Окончилась война и рядового Иванова, вся служба которого на Дальнем Востоке проходила в 276-м стрелковом полку, направляют учиться в сержантскую школу, а потом ему уже доверяют командовать отделением. За все это время Владимиру ни разу не довелось побывать в отпуске, говорили, что пока ему нет замены. Наконец, в пятидесятом году предоставили такую возможность. И хотя с домом Иванова разделяли многие тысячи километров, он без колебаний пустился в дальний путь: очень уж хотел повидать мать, знал, как ей было тяжело. Из трех сыновей с ней оставался лишь один, младший Александр. Старший сын Евгений погиб на фронте вскоре после того как его призвали в армию. Когда пришла повестка на второго, Володю, она еще не знала, где ему доведется служить, и переживала, что его, совсем еще молодого, не успевшего толком ничего повидать в жизни, бросят в самое пекло сражений.

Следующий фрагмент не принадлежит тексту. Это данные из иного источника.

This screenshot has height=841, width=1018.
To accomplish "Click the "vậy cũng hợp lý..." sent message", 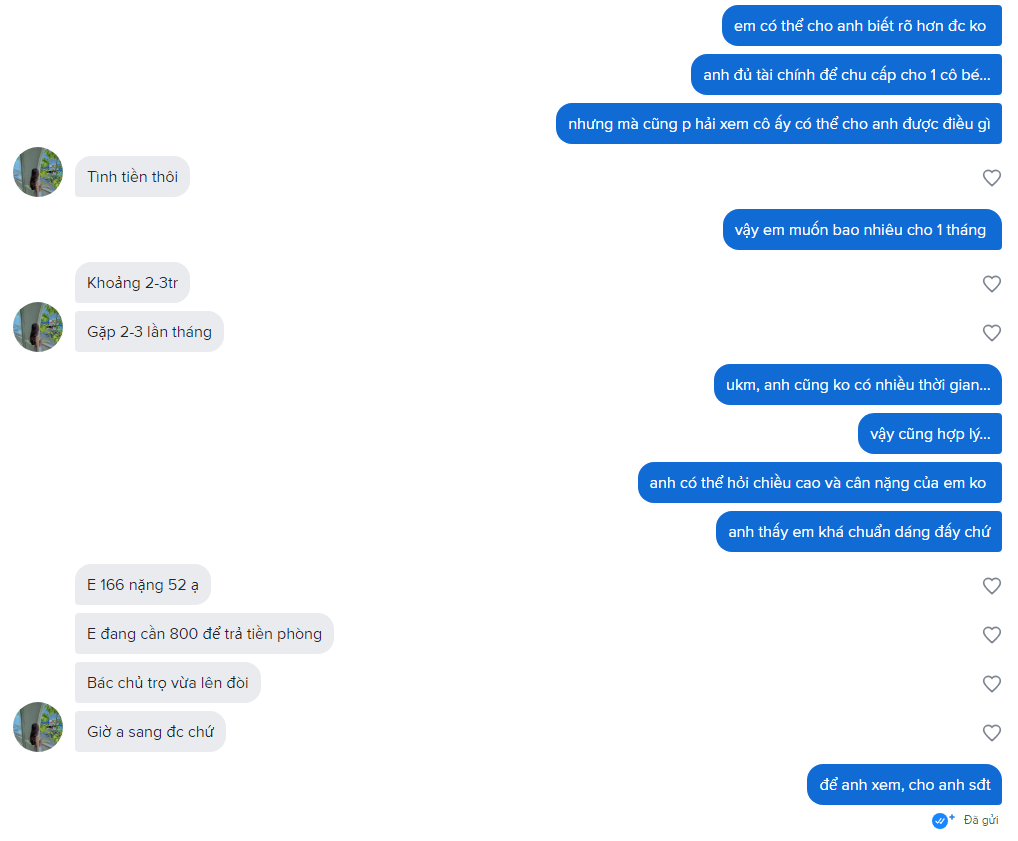I will (929, 434).
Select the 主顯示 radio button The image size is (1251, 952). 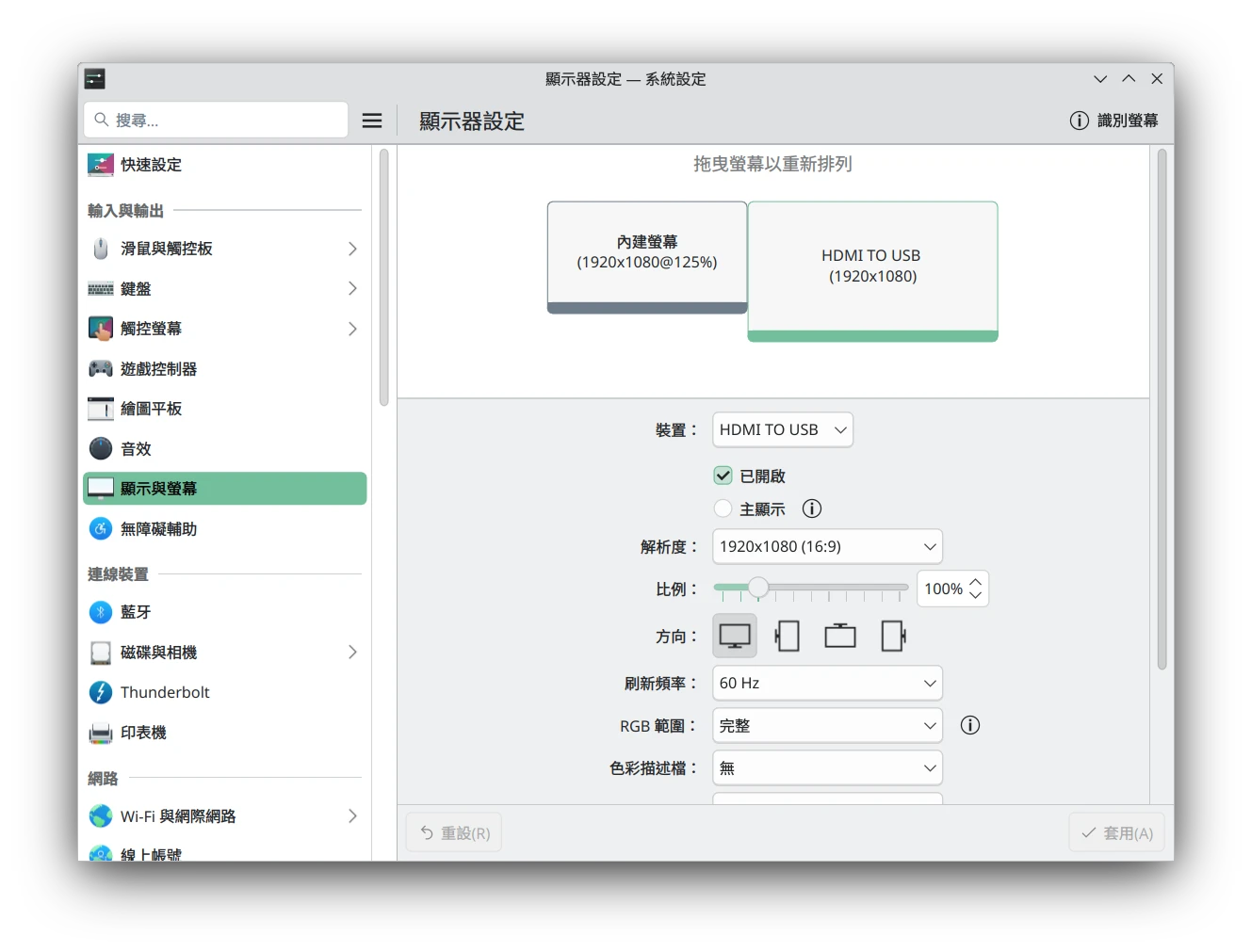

К тому времени родные его перебрались в Уральск. Пришлось оставить Камышлак из-за Алексея Дмитриевича, который был на два года досрочно освобожден из мест заключения. В его воспоминаниях о прошлом родной поселок теперь ассоциировался больше с чем-то негативным, трагическим в его жизни, и оставаться дальше жить тут у него уже не было ни сил, ни желания.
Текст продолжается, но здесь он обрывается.